● **Passage provided**

Skip to content

Tracking Motion Models, Track Lifecycle, and Metrics

Tracking Motion Models, Track Lifecycle, and Metrics curated visual

Visual: track lifecycle state machine with birth, tentative, confirmed, coasting, deletion, motion model choice, gating, and metric outputs.

Tracking turns detections into persistent object hypotheses. A detector answers "what is visible now?" A tracker answers "which physical object is this over time, where is it going, and how uncertain am I?" The hard parts are not only Kalman equations. They are motion assumptions, data association, birth/death policy, occlusion handling, and metrics that reveal identity errors instead of hiding them inside detection scores.



2. State, Measurement, and Belief

A single-object tracker maintains a belief:

text
p(x_k | z_1:k)

where x_k may include position, velocity, acceleration, yaw, yaw rate, size, class, and existence probability.

A common linear Gaussian model is:

text
x_k = F x_(k-1) + q_k,     q_k ~ N(0, Q)
z_k = H x_k + r_k,         r_k ~ N(0, R)

The Kalman prediction/update is only one implementation. The modeling choices behind F, Q, H, R, gating, and lifecycle policy usually matter more than the matrix algebra.


3. Motion Models

3.1 Constant Velocity

For one axis:

text
x = [ position, velocity ]^T
F = [ 1 dt ]
    [ 0 1  ]

With white acceleration noise spectral density sigma_a^2:

text
Q = sigma_a^2 * [ dt^4/4  dt^3/2 ]
                [ dt^3/2  dt^2   ]

Constant velocity is robust and simple. It fails during braking, turns, and stop-start motion unless process noise is large enough.

3.2 Constant Acceleration

text
x = [ position, velocity, acceleration ]^T
F = [ 1 dt 0.5 dt^2 ]
    [ 0 1  dt       ]
    [ 0 0  1        ]

This can reduce lag for maneuvering objects but may overfit noisy detections and create unstable acceleration estimates.

3.3 Coordinated Turn

For vehicles, yaw and yaw rate matter:

text
state = [px, py, speed, yaw, yaw_rate]

A coordinated-turn model predicts curved motion. It is better for lane turns and roundabouts but nonlinear and sensitive when yaw rate is near zero.

3.4 Interacting Multiple Model

An IMM runs several motion models and mixes their probabilities:

text
models = { constant_velocity, constant_acceleration, coordinated_turn }

The tracker estimates both state and mode. IMM is useful when objects switch between cruising, braking, and turning, but tuning mode transition probabilities is operationally important.

● **Collected data**

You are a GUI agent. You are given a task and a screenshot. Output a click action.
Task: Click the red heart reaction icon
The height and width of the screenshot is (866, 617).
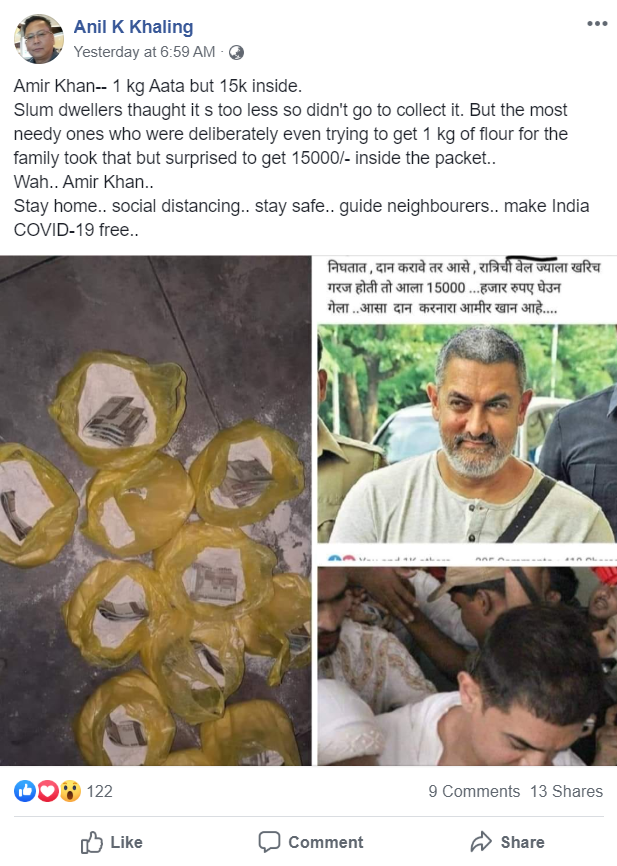tap(48, 791)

● **The exercise**
Reproduce word for word the part of the tracking passage that runs from "Tracking turns detections" up to and including "and existence probability.". Work only from the passage on tracking motion models.

● **Full solution**
Tracking turns detections into persistent object hypotheses. A detector answers "what is visible now?" A tracker answers "which physical object is this over time, where is it going, and how uncertain am I?" The hard parts are not only Kalman equations. They are motion assumptions, data association, birth/death policy, occlusion handling, and metrics that reveal identity errors instead of hiding them inside detection scores.



2. State, Measurement, and Belief

A single-object tracker maintains a belief:

text
p(x_k | z_1:k)

where x_k may include position, velocity, acceleration, yaw, yaw rate, size, class, and existence probability.